En l’espèce, seule une aliénation ou concession faite par Netco ou MBD à Services Ménagers Roy de cette partie de leur entreprise affectée à l’entretien ménager des écoles de la C.S.R.O. aurait déclenché une transmission de droits et d’obligations en vertu de l’art. 45 entre Netco et MBD d’une part et Services Ménagers Roy d’autre part. [Je souligne.]

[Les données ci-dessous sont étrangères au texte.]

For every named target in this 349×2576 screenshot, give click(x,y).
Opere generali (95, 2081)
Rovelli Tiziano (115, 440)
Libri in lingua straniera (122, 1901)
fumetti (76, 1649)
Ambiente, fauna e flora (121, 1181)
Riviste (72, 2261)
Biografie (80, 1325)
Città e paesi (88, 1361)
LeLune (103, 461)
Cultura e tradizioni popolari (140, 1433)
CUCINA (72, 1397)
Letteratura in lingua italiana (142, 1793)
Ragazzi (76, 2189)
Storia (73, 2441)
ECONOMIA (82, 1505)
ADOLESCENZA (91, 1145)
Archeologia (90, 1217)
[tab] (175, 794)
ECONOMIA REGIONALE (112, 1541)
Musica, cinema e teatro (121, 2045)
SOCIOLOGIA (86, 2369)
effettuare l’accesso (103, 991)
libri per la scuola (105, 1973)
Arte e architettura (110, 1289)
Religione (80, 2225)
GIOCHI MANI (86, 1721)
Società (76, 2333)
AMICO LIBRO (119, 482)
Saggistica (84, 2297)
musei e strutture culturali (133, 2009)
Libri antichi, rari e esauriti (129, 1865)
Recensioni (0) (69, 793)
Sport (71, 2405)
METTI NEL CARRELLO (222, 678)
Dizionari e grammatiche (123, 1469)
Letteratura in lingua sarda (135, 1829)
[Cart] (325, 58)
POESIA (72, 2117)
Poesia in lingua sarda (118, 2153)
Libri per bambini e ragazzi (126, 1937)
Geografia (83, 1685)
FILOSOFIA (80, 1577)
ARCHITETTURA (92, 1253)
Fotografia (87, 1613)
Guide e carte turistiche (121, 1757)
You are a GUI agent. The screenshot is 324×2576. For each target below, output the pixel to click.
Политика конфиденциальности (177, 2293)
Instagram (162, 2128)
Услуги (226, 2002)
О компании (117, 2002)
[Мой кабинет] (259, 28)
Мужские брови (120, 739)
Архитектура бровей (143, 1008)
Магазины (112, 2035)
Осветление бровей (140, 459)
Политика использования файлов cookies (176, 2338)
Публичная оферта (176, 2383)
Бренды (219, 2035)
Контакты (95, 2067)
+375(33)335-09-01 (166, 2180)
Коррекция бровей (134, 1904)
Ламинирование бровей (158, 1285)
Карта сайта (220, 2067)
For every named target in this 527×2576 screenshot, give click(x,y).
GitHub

Le juge Beetz explique clairement que le fait que la CSRO n’ait jamais été visée par une accréditation est, à son avis, l’obstacle principal à l’application de l’art. 45. Aux pages 1117-1119, il écrit :
Aux fins de l’interprétation de l’art. 45, la nécessité d’un lien de contrôle entre l’employeur et l’entreprise mène inéluctablement, me semble-t-il, à deux conclusions. Premièrement, l’entreprise qui est aliénée ou concédée doit être celle de l’employeur auprès de qui l’accréditation est octroyée ou avec qui la convention collective est conclue. Deuxièmement, l’aliénation ou la concession doit s’opérer entre l’employeur précédent et le nouvel employeur.
. . .
La C.S.R.O. n’est pas, et n’a jamais été, un employeur tel que le définit l’art. 1 du Code du travail :
1. . . .
k) « employeur » -- quiconque, y compris Sa Majesté, fait exécuter un travail par un salarié;
. . .
La simple faculté d’amorcer une activité, tant qu’elle ne se concrétise pas par l’affectation de salariés ou qu’elle n’est pas au moins consacrée au certificat d’accréditation, ne permet pas de conclure à la présence d’une entreprise.
. . .
La seule entreprise d’entretien ménager dont il puisse être question est celle des sous-traitants, c.-à-d. celle des «employeurs», et l’on s’est étonné à juste titre de la conclusion contraire de la majorité du Tribunal en raison du texte de l’art. 45 (R. P. Gagnon, «L’article 45 du Code du travail après le jugement C.S.R. Outaouais», loc. cit., à la p. 156). L’entreprise d’entretien ménager lui étant étrangère, il s’ensuit que la C.S.R.O. ne pouvait ni l’aliéner ni la concéder, ni, comme l’a soutenu le juge Morin, être à l’origine du lien de droit entre les sous-traitants en cause. [Je souligne.]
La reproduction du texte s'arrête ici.